Juilliard students were performing all over the globe this summer, and during the next few weeks, we’ll be posting some highlights. The first one is about the Vocal Arts-Juilliard415 tour of Purcell’s Dido and Aeneas to London and Versailles.
By Olivia Cosio
If someone had told me a year ago that I’d be in the Palace of Versailles watching fireworks after singing at the Royal Opera of Versailles, I would not have believed them. This production saw New York, Aiken (South Carolina), London, and Versailles between February and June, with each venue presenting new opportunities for us to grow. New York emphasized the detail work required when performing in a small black box theater, Aiken taught us how to bring the story to life in a concert style, London showed us how to doubly magnify all of our gestures, and Versailles asked us for the endurance for four performances in two days.

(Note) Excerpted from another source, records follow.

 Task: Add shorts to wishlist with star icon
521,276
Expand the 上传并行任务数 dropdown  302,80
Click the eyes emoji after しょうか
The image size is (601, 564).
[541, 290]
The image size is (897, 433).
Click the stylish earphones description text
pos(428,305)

Of course, when we weren’t performing, we had a chance to be tourists! It was my first time in Europe, so I was already prepared to be awestruck and attempted to see as many landmarks as I could before leaving. On our day off in London, several of us embarked on a walking tour guided by Cameron Richardson-Eames (MM ’19, collaborative piano). We walked 12 miles in the pouring rain but we were able to see Buckingham Palace, Royal Albert Hall, and the London Eye, among several other landmarks. We all collapsed from exhaustion at the end of the day, but had plenty of pictures to send back to our families. The day before we started rehearsals in Versailles, I spent the morning visiting the Eiffel Tower, Arc de Triomphe, Notre Dame, and the Louvre. Later that afternoon, we arrived at the residence of the U.S. ambassador to France for an American Song recital featuring music by composers associated with Juilliard, including faculty member John Corigilano and former Juilliard president William Schuman, and other music with New York as a theme.

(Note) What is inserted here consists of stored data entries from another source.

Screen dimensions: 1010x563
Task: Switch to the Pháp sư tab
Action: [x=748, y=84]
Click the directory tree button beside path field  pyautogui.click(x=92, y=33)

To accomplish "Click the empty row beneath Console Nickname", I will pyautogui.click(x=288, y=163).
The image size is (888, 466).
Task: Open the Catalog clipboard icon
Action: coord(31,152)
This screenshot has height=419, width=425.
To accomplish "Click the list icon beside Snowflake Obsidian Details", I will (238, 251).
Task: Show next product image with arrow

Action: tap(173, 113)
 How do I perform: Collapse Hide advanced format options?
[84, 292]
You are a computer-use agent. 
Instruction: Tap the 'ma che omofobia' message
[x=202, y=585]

When Dido and Aeneas rehearsals commenced at the Royal Opera of Versailles, we went straight to see the Royal Box where Marie Antoinette and other royals sat. Singing in such an opulent and historic space immediately deepened my gratitude for this entire experience, and exploring the palace and the gardens before rehearsals was an incredible way to start every rehearsal day. Even though our venues were ever changing, the opportunity to work so closely with the same cast over the course of five months provided a wonderfully supportive base to work from. I felt so in sync with my castmates by the end of the tour that I could almost read their minds onstage, which made performing in new spaces exciting rather than disorienting.
I am indescribably grateful for the opportunity to have performed in such beautiful spaces, to have worked with the fantastic leaders of this project, and to have deepened my relationship with my colleagues along the way. Goodbye for now, Dido and Aeneas!